The eXtended Markup Language, XML, is not just a document structuring language, but also a way to represent data. Having an XML representation of data objects is useful for the exchange of data because many systems can read in data written in this form.

Therefore we have extended the BNF Converter with two flags, -xml and -xmlt, which represent grammars and abstract syntax trees in XML. For a given grammar Foo.cf, the following files are generated:

Foo.dtd, Document Type Declaration
XMLFoo.hs, a printer of trees into XML objects that are valid w.r.t. Foo.dtd

The test bench TestFoo.hs then also displays the XML representation of each tree. For the time being, the flags are only available in combination of the Haskell back end.

Goals

The purpose of the XML generator of BNFC is to use XML as yet another representation of abstract syntax, in addition to Haskell's algebraic data types, Java's classes, and C's unions of structures. Since algebraic datatypes are conceptually the semantics of all these, we will briefly discuss how algebraic datatype definitions and encoded in XML.

Two kinds of XML documents are to be generated:

DTDs = Document Type Declarations, from the algebraic datatype definitions themselves
XML elements, from trees built by constructors.

Checking the validity of an element with respect to a DTD is a central notion of XML. What we want to achieve is that

validity checking = type checking

To encode a type system with a DTD makes it slightly more complicated than would be needed otherwise, but we find this goal worth pursuing. We are still left with several alternative encodings.

Alternative encodings

The following examples are used to illustrate the alternative encodings.

  data Prop = Falsum | Verum | Conj Prop Prop | Disj Prop Prop

  Disj Verum Falsum

Constructors as tags, no types

This gives nice elements, but the DTD is clumsy, since every argument type of a constructor must be represented with the disjunction of all constructors. Moreover, there is no natural "top level" tag unless the type system explicitly includes a top type with just one "wrapper" constructor.

<!ELEMENT Verum EMPTY>
<!ELEMENT Falsum EMPTY>
<!ELEMENT Conj ((Verum|Falsum|Disj|Conj),(Verum|Falsum|Disj|Conj))>
<!ELEMENT Disj ((Verum|Falsum|Disj|Conj),(Verum|Falsum|Disj|Conj))>

<Disj>
  <Verum/>
  <Falsum/>
</Disj>

tags(f xs) = 2 + sum (tags xs)

Constructors and types as tags

This gives a natural-looking DTD, but the trees become bulky.

<!ELEMENT Verum EMPTY>
<!ELEMENT Falsum EMPTY>
<!ELEMENT Conj (Prop,Prop)>
<!ELEMENT Disj (Prop,Prop)>
<!ELEMENT Prop (Verum | Falsum | Disj | Conj)>

<Prop>
  <Disj>
    <Prop>
      <Verum/>
    </Prop>
    <Prop>
      <Falsum/>
    </Prop>
  </Disj>
</Prop>

tags (f xs) = 4 + sum (tags xs)

Types as tags, constructors as attributes

The trees look deceptively natural, but this is a non-starter since validation does not guarantee type correctness! The dual approach has the same problem.

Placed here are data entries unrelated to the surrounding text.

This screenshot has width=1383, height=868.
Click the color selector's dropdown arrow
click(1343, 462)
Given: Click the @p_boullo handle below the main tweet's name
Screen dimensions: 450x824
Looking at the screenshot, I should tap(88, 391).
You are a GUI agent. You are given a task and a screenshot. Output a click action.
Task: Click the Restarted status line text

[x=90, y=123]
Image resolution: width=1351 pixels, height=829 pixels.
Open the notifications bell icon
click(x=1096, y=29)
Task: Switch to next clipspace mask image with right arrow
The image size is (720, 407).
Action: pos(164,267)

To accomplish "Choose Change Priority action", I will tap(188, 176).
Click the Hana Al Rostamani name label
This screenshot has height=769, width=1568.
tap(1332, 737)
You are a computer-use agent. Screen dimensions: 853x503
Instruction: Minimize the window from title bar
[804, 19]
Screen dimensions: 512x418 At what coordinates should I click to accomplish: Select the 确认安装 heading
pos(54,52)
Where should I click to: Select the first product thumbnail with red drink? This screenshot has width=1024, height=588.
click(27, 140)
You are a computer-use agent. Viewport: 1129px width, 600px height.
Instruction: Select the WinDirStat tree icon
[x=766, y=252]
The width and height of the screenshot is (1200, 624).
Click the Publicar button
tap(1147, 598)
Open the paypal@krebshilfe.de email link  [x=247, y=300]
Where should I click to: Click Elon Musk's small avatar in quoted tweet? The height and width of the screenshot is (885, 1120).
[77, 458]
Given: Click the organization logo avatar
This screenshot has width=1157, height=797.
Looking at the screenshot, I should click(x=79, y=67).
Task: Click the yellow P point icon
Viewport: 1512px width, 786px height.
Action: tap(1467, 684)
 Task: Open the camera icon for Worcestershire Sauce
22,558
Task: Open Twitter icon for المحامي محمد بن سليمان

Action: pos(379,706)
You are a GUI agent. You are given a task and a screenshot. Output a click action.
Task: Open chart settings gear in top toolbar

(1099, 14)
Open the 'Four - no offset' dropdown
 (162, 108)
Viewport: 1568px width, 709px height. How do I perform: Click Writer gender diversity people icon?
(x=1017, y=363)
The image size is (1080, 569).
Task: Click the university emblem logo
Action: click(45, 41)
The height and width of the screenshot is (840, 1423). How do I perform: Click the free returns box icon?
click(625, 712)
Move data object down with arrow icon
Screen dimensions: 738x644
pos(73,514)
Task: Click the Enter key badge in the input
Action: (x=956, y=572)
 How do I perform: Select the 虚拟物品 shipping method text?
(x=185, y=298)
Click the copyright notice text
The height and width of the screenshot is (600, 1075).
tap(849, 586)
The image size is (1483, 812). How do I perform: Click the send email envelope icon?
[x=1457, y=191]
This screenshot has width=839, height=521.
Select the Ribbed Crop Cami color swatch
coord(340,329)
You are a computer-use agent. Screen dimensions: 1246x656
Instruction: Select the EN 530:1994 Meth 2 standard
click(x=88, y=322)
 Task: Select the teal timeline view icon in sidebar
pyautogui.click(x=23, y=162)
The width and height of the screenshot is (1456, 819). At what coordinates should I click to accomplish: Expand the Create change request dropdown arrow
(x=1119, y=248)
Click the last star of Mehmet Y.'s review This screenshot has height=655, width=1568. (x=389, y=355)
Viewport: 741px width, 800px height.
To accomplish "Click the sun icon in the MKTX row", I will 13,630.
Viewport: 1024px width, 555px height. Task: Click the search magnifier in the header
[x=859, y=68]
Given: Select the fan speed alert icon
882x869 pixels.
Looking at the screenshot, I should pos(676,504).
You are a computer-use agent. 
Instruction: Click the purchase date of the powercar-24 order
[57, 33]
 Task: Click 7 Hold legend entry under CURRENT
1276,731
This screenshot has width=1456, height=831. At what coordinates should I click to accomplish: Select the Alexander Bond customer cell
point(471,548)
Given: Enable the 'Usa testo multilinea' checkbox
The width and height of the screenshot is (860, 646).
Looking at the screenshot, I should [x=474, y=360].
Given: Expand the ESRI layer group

<!ELEMENT Prop (() | (Prop, Prop))>
<!ATTLIST Prop name CDATA #required>

<Prop name="Disj">
  <Prop name = "Verum" />
  <Prop name = "Falsum" />
</Prop>

tags (f xs) = 2 + sum (tags xs)

Types as tags, constructors as empty elements

This has a good balance between natural DTD and tree size, but the introduction of empty elements to encode constructors feels like a hack and certainly not very XML-like.

<!ELEMENT Prop ((Verum) | (Falsum) | (Conj,Prop,Prop) | (Disj,Prop,Prop)>
<!ELEMENT Verum EMPTY>
<!ELEMENT Falsum EMPTY>
<!ELEMENT Conj EMPTY>
<!ELEMENT Disj EMPTY>

<Prop> <Disj/>
  <Prop> <Verum/> 
  </Prop>
  <Prop> <Falsum/> 
  </Prop>
</Prop>

tags (f xs) = 3 + sum (tags xs)

Alternatives chosen

We chose to provide two encodings in the BNFC-XML generator. They can be chosen by different flags:

-xml, constructors as tags, no types
-xmlt, types as tags, constructors as empty elements

The first encoding gives nice trees for exchange, but a horrible DTD. The second encoding gives a nice DTD, but bulky trees. Both encodings support type checking by validation.

Literals and token types

For literals and token types, both encodings use empty elements with type as tag and the content as value of the attribute value:

  <Integer value="123" />
  <Ident   value="x" />
  <String  value="aatu osaa soutaa" />

The corresponding DTD needs two clauses per type Foo.

  <!ELEMENT Foo EMPTY>
  <!ATTLIST Foo value CDATA #required>